ST. LOUIS – Trans World Airlines can kick back and relax a bit, having finished refitting its domestic airplanes to boost passenger leg room.
TWA said it completed the "More Room Throughout Coach" effort Saturday two days ahead of schedule, rolling the 159th retooled plane from its Kansas City maintenance base and pressing the Boeing 717 into service.
TWA's refitting its fleet of Boeing 757s, Boeing 717s and MD-80s follows the lead of new owner AMR Corp.'s American Airlines and comes as part of TWA's overall makeover that includes plans for its jets to bear American's red, blue and metallic-silver colors.
Instead of the previous 31 to 32 inches of legroom in coach class, TWA has said, none of the refitted planes was to have fewer than 33 inches of room, with many featuring 34 or 35 inches.
The new cabin configurations, which involve removing entire rows of seats and spreading out the remaining coach rows, mirror those already in American's fleet, making the roominess equivalent to that once found only in first-class seating in TWA's domestic, narrow-body airplanes.
TWA said its wide-body 767-300 airplanes will be reconfigured by October. No such conversion is planned for the company's DC-9 airplanes, all scheduled to be retired by early next year.
Other airlines have taken seating to heart.
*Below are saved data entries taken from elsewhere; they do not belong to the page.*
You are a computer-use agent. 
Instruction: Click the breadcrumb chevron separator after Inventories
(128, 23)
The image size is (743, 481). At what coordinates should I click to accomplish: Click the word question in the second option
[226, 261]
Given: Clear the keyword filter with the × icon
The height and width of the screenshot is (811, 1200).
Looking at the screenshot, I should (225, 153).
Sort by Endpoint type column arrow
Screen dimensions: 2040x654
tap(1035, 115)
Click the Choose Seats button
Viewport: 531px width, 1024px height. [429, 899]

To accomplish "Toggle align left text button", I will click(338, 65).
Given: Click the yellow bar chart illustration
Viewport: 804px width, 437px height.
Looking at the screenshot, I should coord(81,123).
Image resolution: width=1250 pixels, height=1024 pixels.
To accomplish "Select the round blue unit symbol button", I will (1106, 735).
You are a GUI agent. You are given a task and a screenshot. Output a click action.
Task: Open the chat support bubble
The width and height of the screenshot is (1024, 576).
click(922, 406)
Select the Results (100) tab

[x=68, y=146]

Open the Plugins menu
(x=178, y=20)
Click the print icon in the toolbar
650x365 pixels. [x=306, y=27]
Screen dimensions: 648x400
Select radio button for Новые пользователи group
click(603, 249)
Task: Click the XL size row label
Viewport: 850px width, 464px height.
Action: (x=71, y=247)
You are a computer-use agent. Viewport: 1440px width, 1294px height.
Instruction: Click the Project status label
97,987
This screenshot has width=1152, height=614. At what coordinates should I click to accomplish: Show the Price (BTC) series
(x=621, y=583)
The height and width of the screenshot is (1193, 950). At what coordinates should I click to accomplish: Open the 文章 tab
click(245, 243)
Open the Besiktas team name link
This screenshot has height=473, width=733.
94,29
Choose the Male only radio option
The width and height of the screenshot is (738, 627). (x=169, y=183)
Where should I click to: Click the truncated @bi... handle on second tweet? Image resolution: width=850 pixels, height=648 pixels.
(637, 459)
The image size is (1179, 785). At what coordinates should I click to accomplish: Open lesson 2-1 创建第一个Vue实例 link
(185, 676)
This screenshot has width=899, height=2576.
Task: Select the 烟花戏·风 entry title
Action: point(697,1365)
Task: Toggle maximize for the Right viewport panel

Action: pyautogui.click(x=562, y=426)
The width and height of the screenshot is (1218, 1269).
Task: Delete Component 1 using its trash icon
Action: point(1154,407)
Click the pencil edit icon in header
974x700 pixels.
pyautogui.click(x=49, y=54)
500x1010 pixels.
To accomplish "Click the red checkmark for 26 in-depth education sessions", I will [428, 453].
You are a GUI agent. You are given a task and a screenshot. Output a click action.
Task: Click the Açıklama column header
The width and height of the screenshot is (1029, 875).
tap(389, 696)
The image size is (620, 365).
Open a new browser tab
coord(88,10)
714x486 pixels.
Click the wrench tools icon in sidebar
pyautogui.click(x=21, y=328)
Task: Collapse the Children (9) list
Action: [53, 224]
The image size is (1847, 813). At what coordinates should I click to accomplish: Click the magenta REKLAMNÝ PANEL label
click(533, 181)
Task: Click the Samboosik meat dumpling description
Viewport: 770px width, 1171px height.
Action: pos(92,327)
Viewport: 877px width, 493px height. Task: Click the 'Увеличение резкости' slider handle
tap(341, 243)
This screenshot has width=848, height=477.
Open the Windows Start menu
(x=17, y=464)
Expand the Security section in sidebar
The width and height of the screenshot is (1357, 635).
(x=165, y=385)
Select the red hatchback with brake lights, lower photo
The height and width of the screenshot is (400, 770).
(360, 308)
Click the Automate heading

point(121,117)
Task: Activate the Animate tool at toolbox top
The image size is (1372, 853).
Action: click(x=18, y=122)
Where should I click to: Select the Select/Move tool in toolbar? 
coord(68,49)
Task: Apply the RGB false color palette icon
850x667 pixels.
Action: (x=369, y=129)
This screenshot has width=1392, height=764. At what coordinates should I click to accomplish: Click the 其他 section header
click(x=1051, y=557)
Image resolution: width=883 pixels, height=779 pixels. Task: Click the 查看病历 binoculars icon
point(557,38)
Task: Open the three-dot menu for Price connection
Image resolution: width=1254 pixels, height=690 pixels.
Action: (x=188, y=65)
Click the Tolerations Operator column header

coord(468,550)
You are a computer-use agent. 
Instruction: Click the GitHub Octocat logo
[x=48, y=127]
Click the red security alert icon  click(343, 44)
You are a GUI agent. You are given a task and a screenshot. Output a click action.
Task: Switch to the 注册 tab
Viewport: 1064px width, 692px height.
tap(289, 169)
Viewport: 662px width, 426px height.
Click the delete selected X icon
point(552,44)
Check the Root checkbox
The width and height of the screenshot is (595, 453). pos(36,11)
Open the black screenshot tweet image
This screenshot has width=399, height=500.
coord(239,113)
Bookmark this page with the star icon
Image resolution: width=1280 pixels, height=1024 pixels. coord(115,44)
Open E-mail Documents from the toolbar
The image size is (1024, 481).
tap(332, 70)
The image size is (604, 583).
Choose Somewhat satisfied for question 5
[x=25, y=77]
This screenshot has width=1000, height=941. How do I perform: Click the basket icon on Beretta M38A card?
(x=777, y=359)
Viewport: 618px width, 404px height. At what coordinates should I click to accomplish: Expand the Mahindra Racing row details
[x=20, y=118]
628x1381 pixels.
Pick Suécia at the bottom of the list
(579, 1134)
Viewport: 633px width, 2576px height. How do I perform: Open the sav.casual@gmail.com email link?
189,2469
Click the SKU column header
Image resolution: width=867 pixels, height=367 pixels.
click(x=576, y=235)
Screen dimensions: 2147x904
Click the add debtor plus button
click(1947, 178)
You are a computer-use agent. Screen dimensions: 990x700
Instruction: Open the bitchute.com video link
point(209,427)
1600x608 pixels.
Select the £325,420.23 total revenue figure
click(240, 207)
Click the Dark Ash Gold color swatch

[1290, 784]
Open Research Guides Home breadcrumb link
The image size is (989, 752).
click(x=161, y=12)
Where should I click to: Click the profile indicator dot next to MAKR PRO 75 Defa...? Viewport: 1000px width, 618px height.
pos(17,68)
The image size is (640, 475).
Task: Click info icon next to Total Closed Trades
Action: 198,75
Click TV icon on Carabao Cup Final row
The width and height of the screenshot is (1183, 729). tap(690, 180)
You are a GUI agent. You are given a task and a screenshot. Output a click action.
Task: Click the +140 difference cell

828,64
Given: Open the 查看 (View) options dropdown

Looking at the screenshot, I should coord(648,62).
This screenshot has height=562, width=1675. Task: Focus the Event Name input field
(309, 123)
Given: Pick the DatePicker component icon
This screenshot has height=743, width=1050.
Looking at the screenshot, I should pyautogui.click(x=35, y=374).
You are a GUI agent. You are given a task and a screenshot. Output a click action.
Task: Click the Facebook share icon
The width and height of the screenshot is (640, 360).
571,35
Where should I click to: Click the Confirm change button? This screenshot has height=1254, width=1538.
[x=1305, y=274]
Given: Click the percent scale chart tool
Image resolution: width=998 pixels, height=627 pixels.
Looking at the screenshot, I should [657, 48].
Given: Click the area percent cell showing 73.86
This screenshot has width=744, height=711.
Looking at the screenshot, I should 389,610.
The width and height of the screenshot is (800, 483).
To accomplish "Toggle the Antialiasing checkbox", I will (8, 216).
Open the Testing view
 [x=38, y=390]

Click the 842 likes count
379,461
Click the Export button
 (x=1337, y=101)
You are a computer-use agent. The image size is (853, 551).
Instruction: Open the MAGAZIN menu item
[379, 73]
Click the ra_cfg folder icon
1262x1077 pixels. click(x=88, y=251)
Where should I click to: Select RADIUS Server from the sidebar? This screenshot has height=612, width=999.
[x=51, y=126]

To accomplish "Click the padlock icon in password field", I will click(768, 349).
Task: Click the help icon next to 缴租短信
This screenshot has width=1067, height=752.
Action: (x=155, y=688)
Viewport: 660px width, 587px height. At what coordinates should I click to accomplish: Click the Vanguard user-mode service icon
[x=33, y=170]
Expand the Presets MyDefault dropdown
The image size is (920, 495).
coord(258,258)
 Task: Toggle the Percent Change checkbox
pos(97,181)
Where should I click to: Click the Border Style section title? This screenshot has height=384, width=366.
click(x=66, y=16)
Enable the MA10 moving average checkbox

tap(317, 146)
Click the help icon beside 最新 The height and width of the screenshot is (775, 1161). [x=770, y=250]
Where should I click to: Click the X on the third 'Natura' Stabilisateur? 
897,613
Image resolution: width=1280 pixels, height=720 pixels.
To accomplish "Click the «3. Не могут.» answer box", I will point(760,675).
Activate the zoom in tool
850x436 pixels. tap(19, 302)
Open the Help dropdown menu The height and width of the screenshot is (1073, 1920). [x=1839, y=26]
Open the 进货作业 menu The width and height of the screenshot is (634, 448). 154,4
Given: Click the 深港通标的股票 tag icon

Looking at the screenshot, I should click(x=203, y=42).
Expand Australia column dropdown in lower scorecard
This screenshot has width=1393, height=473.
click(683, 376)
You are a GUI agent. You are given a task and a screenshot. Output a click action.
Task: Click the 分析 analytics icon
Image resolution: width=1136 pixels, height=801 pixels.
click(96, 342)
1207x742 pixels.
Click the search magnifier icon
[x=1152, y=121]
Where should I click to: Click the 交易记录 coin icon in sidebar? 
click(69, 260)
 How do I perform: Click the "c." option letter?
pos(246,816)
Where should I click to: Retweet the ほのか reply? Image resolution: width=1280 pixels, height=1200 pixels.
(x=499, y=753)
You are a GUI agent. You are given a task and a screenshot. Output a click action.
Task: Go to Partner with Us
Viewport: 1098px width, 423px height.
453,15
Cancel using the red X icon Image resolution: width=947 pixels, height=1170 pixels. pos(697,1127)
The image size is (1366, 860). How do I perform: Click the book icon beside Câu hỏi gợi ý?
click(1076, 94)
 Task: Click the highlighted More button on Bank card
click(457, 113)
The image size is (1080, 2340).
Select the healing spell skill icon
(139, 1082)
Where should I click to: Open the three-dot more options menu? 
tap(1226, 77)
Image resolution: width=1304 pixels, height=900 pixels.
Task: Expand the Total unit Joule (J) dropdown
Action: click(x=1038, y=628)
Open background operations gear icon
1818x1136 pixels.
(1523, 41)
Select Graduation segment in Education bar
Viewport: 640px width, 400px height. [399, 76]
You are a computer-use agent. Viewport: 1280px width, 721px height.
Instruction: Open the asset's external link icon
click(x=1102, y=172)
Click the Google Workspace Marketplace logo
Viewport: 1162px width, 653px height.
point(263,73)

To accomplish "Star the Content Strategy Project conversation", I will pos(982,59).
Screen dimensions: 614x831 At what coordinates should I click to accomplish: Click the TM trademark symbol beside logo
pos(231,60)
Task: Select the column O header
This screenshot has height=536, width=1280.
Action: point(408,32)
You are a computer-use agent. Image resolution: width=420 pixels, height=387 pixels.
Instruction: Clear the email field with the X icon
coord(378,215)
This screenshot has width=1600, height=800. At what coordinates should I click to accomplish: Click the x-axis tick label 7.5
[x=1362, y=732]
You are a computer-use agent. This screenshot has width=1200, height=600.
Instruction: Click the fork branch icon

Low-fare carrier Southwest Airlines, for instance, has said it plans to spend $30 million to redesign its seats to stretch leg room.
TWA has not revealed how much the push for enhanced seating has cost.
Under its paint-conversion plan to begin in earnest this fall, TWA's old red, gold and blue colors on a white body are to be stripped off and replaced with American's colors, with "an American Airlines company" to appear beneath the TWA block letters on the side.
Bill Compton, TWA's president and chief executive, has said the planes' cosmetic and physical changes have occurred mostly behind the scenes since Fort Worth, Texas-based American acquired TWA out of bankruptcy earlier this year, making American the world's largest carrier.
The new paint job — meant to give the two airlines a consistent look — and added legroom are among the first transition efforts visible to TWA employees and customers, said Compton, a veteran TWA pilot and president of the American subsidiary TWA LLC.
As of late June, American already had removed more than 7,200 seats from its fleet of nearly 700 aircraft.
The paint conversion starts in earnest this fall and should be finished by next spring, Compton said.